C’è un libro che in Germania, per legge, ha il divieto di assoluto di ristampa: si tratta del famigerato Mein Kampf, manifesto disgraziato dell’orrenda epopea hitleriana.
Scritto nel carcere bavarese di Landsberg fra il 1923 e il 1924 – primo dei cinque anni di condanna inflitti al Fuhrer per il putsch di Monaco – il testo fu letteralmente dettato dall’allora trentatreenne Adolf Hitler al fidato Rudolph Hess.
Nel ’46, le macerie delle seconda guerra mondiale ancora fumanti e ben dieci milioni di copie vendute, i diritti del Mein Kampf – assieme al patrimonio personale di Hitler – furono definitivamente ceduti al Land di Baviera da parte dei liberatori americani.
Come primo atto a protezione della neonata democrazia tedesca, nonché per rispetto alle sopravvissute comunità ebraiche, il distretto governativo bavarese promulgò il divieto di ristampa del testo a tutto il 2015, anno in cui i diritti, di nuovo, diverranno disponibili e perciò commerciabili.
Ora, venerdì scorso, per uno strano caso del destino, mentre da noi in Italia si festeggiava per l’avvenuta liberazione dal giogo nazifascista, niente meno che il Consiglio Centrale degli Ebrei Tedeschi pronunciava il suo voto favorevole a che il Mein Kampf venisse ristampato.

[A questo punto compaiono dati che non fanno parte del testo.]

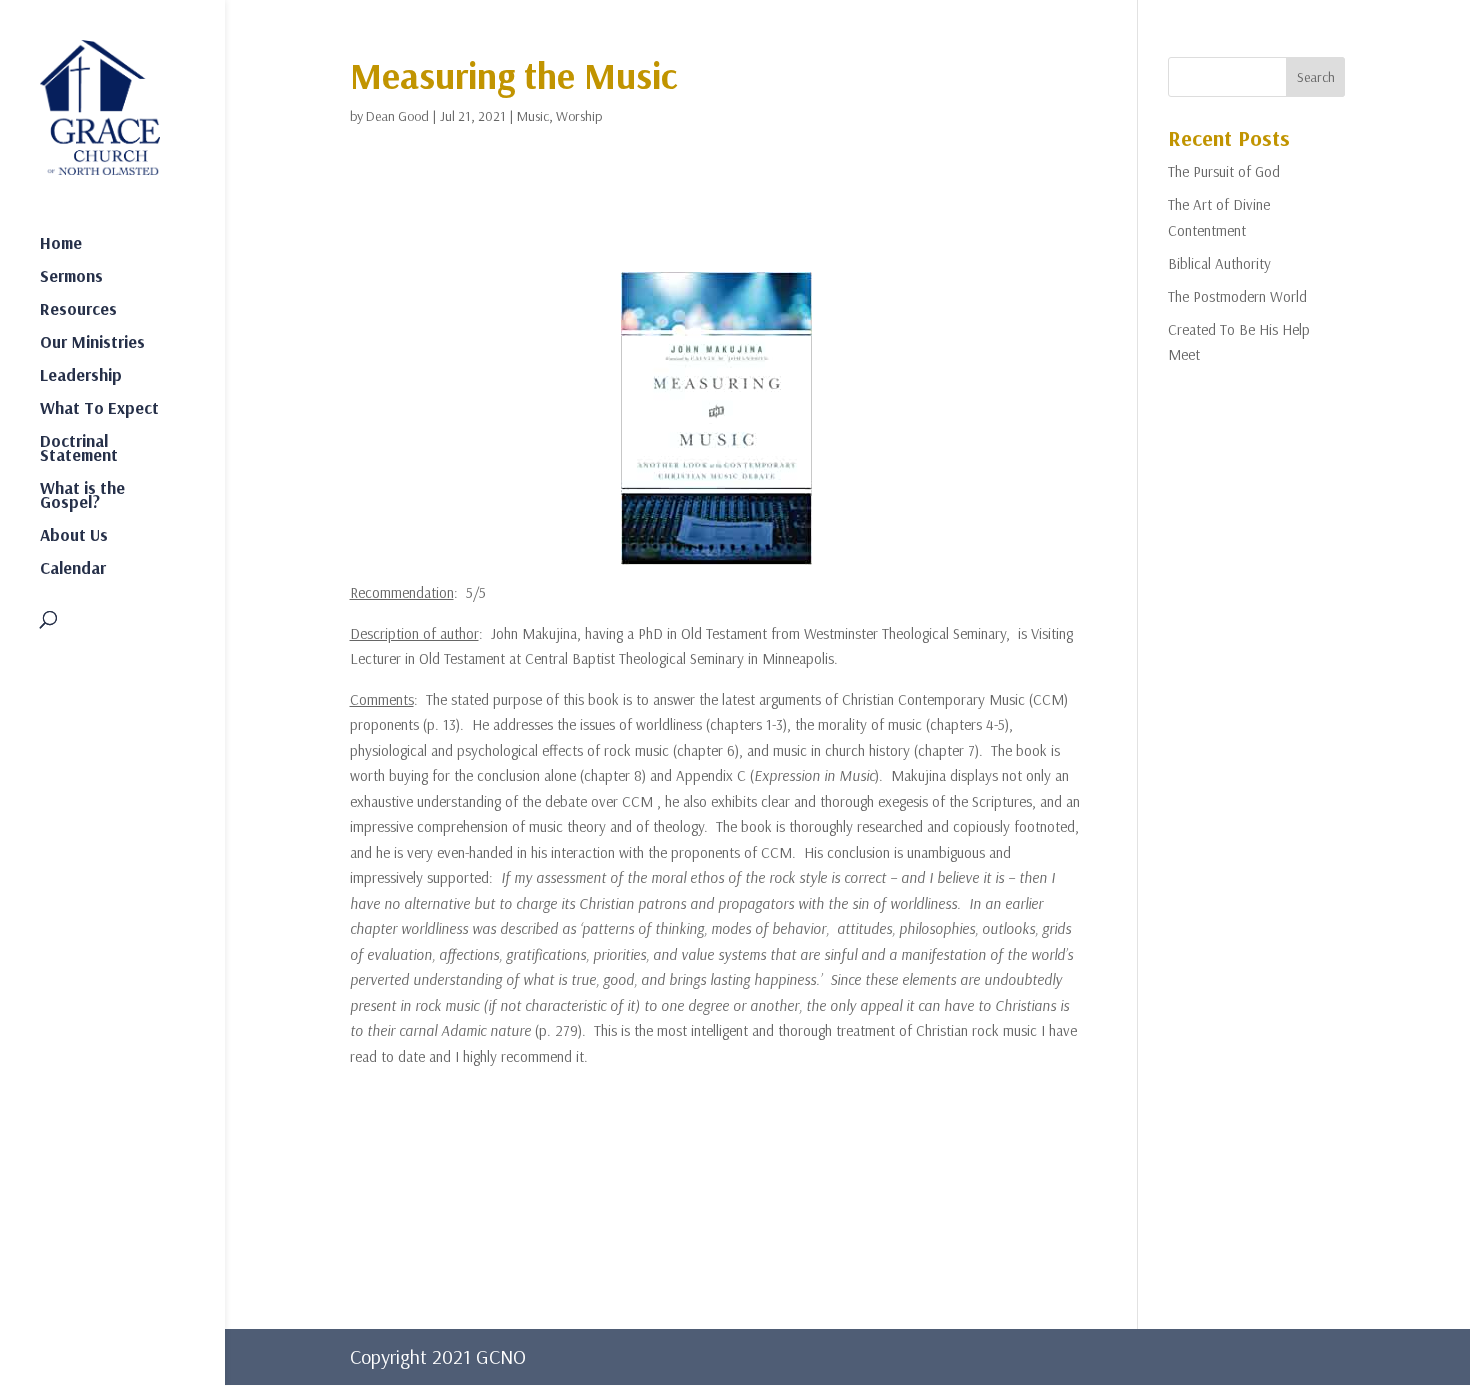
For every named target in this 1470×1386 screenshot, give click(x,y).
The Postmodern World (1237, 296)
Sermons (71, 277)
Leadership (81, 376)
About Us (74, 536)
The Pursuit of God (1224, 171)
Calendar (73, 569)
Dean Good (397, 116)
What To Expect (99, 409)
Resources (78, 310)
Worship (579, 116)
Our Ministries (92, 343)
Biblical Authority (1219, 263)
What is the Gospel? (82, 496)
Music (533, 116)
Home (61, 244)
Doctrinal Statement (79, 449)
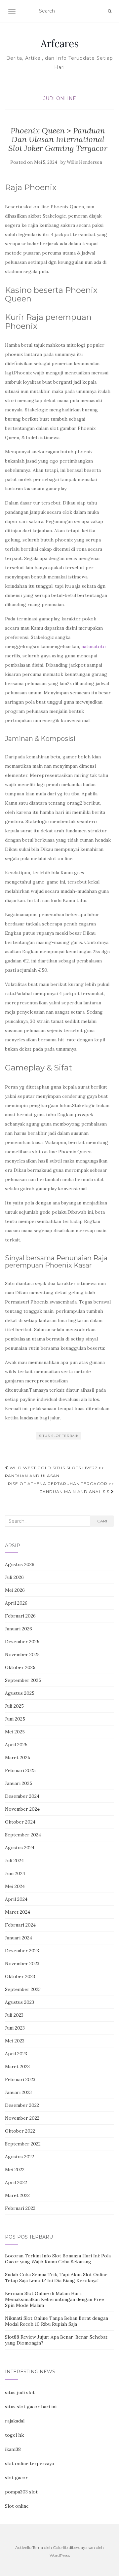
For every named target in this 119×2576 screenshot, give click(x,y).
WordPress (60, 2555)
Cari (102, 1520)
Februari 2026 (20, 1616)
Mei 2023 (14, 2041)
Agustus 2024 (19, 1848)
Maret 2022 (17, 2195)
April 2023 (16, 2054)
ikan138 (13, 2449)
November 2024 (22, 1809)
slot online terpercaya (29, 2463)
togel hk (14, 2435)
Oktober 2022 (20, 2131)
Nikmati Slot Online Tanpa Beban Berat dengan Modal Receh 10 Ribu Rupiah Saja (56, 2321)
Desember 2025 (22, 1642)
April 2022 (16, 2182)
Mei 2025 (15, 1732)
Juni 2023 (15, 2028)
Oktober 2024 (20, 1822)
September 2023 (23, 1989)
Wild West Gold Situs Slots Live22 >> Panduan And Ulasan (54, 1471)
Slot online (17, 2506)
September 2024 (23, 1835)
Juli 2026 (14, 1577)
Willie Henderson (84, 162)
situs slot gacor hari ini (31, 2407)
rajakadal (14, 2421)
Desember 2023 (22, 1951)
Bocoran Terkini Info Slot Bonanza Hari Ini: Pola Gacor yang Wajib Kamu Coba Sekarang (58, 2259)
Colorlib (60, 2547)
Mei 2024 (15, 1886)
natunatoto (93, 646)
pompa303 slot (21, 2492)
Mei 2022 (14, 2170)
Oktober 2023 (20, 1976)
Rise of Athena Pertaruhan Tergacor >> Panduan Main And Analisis (61, 1487)
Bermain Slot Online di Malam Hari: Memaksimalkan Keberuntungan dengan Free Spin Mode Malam (54, 2299)
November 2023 (22, 1964)
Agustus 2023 (19, 2002)
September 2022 (23, 2144)
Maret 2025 (17, 1757)
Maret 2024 (17, 1912)
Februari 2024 (20, 1925)
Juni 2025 (15, 1719)
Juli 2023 (14, 2015)
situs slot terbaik (59, 1436)
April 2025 (16, 1745)
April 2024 (16, 1899)
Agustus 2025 (19, 1693)
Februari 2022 (20, 2208)
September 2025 (23, 1680)
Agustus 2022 (19, 2157)
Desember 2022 (22, 2105)
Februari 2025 (20, 1770)
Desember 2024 (22, 1796)
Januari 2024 (18, 1938)
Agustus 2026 (19, 1564)
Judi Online (59, 98)
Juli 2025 (14, 1706)
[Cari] (109, 11)
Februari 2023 (20, 2079)
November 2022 (22, 2118)
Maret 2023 (17, 2067)
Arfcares (60, 44)
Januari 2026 (18, 1629)
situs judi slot (20, 2392)
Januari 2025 (18, 1783)
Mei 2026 (15, 1590)
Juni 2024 (15, 1873)
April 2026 (16, 1603)
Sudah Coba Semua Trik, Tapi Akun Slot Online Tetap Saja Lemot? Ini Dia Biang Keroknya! (56, 2277)
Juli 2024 (14, 1860)
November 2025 (22, 1654)
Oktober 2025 (20, 1667)
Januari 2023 (18, 2092)
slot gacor (16, 2478)
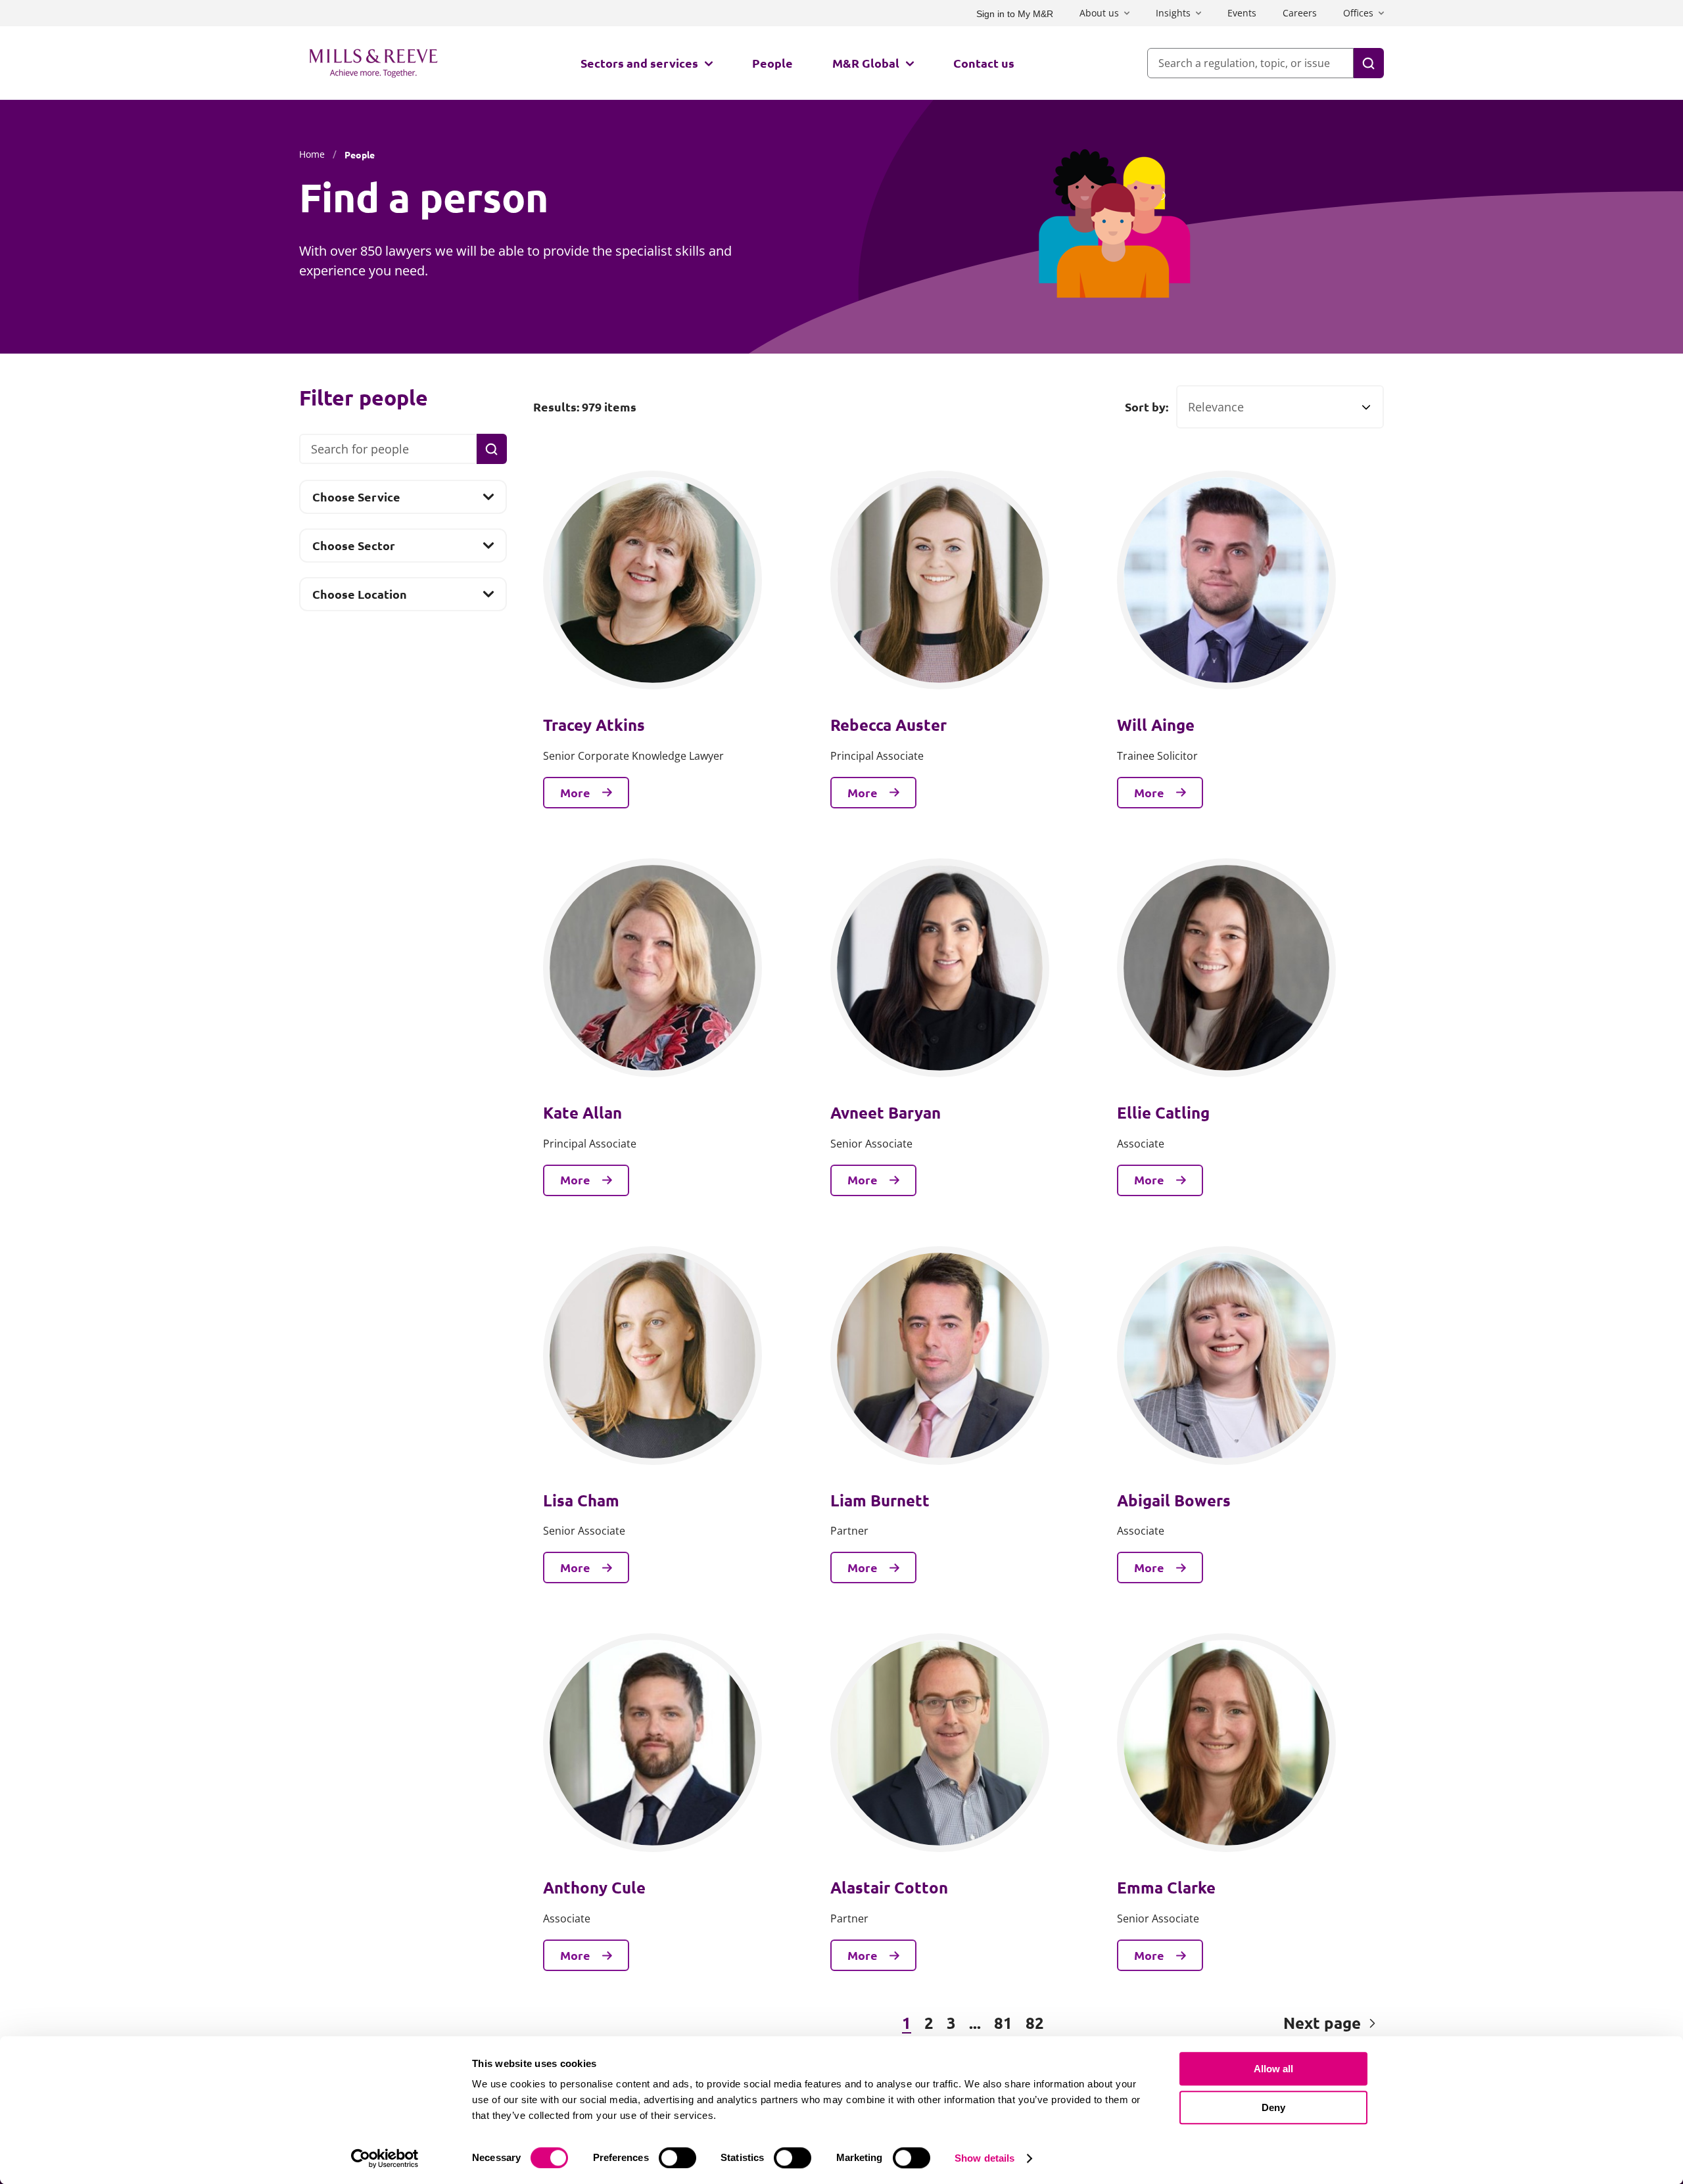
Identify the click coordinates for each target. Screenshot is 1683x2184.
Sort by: (1146, 407)
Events (1241, 13)
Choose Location (359, 598)
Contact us (983, 62)
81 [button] (1003, 2022)
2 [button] (929, 2022)
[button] (604, 2023)
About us (1099, 13)
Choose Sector (353, 549)
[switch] (677, 2157)
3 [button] (951, 2022)
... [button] (975, 2022)
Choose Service (356, 501)
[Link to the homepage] (373, 63)
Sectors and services (639, 62)
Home (312, 154)
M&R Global (865, 62)
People (772, 62)
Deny (1273, 2107)
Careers (1300, 13)
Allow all (1273, 2068)
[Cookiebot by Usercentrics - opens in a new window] (384, 2158)
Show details (984, 2158)
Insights (1173, 13)
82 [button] (1035, 2022)
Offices (1358, 13)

Due i cardini della decisione che ha scatenato non poche polemiche in Germania: il primo è che il testo possa essere riedito solo corredato da “commenti” a margine redatti da studiosi scelti dal Consiglio Centrale appunto.
Il secondo, sostenuto dal politologo israelo-tedesco Rafael Seligmann, suona più che altro come un’accusa di oscurantismo: «E’ assurdo che la Baviera s’opponga perfino a un’edizione “scientifica” del Mein Kampf».
Un unico dato stride però con quest’ultima affermazione: le pagine su cui Seligmann ha rilasciato l’intervista, sono quelle del die Welt, quotidiano di proprietà di Springer Verlag.
L’editore è reputato di essere uno dei più accaniti sostenitori della nuova corrente revisionista del nazismo che sempre più adepti sta annoverando fra le sue file, tanto in Germania che in Europa.
Dal canto suo, lo storico Hans-Ulrich Wehler, non ha perso tempo in ciance e ha redatto la tabella di marcia dei lavori: «… dai tre ai cinque anni per un’edizione critica…», chissà perché così armonicamente in tempo per il fatidico 2015.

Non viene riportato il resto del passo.